→ Assignment
Where a line contains "Home (163, 286)", start there and write out that line and each one after it, word for word, through the final line of the entries; add nothing else.

→ Dataset extract
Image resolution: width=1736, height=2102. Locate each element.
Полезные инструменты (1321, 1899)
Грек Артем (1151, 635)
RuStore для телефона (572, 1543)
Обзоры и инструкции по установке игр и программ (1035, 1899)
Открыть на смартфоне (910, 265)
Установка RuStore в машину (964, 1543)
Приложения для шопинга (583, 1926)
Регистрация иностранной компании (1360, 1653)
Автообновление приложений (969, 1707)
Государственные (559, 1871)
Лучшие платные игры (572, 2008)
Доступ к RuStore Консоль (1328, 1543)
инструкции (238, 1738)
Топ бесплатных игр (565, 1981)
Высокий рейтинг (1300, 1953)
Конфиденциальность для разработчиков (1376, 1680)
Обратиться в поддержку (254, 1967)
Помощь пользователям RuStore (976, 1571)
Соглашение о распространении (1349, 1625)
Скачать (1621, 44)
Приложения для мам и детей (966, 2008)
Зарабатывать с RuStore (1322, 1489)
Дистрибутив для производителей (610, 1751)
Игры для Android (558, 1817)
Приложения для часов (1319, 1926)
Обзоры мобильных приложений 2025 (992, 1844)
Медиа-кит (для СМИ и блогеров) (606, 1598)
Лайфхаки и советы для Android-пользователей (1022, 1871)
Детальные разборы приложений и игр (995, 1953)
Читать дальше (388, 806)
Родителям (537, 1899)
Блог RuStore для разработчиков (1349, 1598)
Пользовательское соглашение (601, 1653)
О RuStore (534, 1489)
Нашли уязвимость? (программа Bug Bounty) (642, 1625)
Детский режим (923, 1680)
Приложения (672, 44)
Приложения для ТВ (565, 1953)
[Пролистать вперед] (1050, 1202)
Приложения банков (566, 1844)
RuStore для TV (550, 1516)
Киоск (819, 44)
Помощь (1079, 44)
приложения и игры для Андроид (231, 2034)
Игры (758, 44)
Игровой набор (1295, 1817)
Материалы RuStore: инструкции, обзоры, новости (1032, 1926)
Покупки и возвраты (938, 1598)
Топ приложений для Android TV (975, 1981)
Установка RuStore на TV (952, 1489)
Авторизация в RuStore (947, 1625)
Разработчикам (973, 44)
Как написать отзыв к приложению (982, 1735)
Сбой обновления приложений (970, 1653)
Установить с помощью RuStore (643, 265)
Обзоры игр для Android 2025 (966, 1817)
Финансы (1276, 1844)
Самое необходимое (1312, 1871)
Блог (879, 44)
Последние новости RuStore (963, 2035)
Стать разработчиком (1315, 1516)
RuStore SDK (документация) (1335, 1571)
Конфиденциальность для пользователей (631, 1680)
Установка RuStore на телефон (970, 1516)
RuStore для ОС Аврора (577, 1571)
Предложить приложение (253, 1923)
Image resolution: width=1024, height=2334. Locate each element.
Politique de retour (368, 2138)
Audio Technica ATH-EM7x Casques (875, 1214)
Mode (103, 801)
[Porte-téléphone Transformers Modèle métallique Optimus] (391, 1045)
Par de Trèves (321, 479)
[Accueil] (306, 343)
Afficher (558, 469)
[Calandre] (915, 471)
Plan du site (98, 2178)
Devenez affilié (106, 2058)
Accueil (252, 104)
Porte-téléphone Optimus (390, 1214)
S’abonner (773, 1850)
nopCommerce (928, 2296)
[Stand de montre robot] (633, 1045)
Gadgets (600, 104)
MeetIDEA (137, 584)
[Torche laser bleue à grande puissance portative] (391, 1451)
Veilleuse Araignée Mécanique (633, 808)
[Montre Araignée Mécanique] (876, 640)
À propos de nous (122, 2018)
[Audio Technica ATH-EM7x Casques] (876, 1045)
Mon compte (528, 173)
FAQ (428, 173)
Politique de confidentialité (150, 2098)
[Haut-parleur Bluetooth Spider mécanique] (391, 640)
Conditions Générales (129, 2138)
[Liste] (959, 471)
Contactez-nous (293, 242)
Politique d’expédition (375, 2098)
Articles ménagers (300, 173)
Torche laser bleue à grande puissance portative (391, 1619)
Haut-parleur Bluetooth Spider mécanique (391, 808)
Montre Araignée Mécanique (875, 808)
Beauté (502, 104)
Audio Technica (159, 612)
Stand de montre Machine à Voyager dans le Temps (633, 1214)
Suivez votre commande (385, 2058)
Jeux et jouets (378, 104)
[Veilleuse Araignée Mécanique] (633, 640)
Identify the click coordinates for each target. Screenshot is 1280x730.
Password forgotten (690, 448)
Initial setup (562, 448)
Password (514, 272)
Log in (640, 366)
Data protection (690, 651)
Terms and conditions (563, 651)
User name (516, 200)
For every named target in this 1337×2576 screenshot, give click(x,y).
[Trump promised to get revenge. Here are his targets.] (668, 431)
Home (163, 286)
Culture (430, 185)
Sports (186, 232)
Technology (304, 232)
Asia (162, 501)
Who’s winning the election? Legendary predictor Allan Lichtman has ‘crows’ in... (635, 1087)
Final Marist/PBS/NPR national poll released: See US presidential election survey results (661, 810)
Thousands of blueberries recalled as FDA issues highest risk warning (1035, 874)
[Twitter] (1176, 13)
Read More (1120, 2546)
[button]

→ Written answer
Home (163, 286)
Culture (430, 185)
Sports (186, 232)
Technology (304, 232)
Asia (162, 501)
Who’s winning the election? Legendary predictor Allan Lichtman has ‘crows’ in... (635, 1087)
Final Marist/PBS/NPR national poll released: See US presidential election survey results (661, 810)
Thousands of blueberries recalled as FDA issues highest risk warning (1035, 874)
[Twitter] (1176, 13)
Read More (1120, 2546)
[button]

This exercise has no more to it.